The potential role of MBP in predicting the diagnosis of EoE, eotaxin 3 in predicting the advancement and correlation of IL-13 and TGF-β1 in differentiating the inflammatory and fibrotic course of the disease may facilitate the management and individualization of EoE therapy.

A prospective cohort study was conducted in 58 patients with dysphagia. Each participant completed a health questionnaire, underwent esophagogastroduodenoscopy with esophageal biopsy for histopathological examination and assessment of total, inflammatory and fibrostenotic Eosinophilic Esophagitis Reference Score (EREFS). Serum levels of interleukin 5 (IL-5), interleukin 13 (IL-13), transforming growth factor β1 (TGF-β1), major basic protein (MBP), and eotaxin 3 were determined by enzyme immunoassays. Total of 16 patients meeting the histological criteria for EoE were treated with proton pump inhibitors for 8 weeks, and then the same diagnostics was performed again.
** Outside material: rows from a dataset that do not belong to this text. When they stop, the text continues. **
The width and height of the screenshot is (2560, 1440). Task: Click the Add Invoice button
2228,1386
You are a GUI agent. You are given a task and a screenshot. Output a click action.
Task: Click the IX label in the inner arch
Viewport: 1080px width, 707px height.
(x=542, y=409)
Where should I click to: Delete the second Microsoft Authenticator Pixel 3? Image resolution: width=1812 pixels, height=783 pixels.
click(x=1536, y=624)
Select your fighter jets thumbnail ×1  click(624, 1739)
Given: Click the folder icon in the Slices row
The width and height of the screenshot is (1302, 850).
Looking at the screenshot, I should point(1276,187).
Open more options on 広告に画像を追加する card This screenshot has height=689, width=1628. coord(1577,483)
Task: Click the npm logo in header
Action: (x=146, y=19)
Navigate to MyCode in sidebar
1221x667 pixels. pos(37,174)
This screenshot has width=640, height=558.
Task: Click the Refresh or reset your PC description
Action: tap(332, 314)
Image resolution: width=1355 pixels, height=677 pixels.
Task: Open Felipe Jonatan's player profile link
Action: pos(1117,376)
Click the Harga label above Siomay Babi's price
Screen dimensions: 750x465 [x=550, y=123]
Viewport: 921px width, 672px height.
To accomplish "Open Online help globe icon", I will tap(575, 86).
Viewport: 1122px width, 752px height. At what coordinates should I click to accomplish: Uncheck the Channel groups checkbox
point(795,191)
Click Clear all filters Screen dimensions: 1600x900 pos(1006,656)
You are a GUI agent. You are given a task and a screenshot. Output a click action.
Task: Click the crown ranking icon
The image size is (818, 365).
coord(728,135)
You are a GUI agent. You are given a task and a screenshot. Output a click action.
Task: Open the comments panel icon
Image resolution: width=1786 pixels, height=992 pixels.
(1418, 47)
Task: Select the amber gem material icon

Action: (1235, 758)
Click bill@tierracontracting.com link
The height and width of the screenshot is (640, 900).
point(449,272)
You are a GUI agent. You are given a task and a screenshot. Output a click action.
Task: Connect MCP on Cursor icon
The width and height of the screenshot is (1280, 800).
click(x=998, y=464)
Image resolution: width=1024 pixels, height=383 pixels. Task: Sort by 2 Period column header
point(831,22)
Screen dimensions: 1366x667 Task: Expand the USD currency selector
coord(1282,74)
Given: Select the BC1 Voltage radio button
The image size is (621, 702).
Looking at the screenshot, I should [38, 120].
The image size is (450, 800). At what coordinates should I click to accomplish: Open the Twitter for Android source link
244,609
Statistically significantly higher concentrations of MBP and TGF-β1 were demonstrated in the group of patients with EoE, while MBP and eotaxin 3 correlated with the peak eosinophil count (PEC). Baseline MBP levels and eotaxin 3 after treatment significantly positively correlated with EREFS. There was a negative correlation between IL-13 and fibrostenotic EREFS. Additionally, after treatment, a negative correlation TGF-β1 was noted with the inflammatory EREFS and a positive correlation with the fibrostenotic EREFS. Conclusions: The potential role of MBP in predicting the diagnosis of EoE, eotaxin 3 in predicting the advancement and correlation of IL-13 and TGF-β1 in differentiating the inflammatory and fibrotic course of the disease may facilitate the management and individualization of EoE therapy.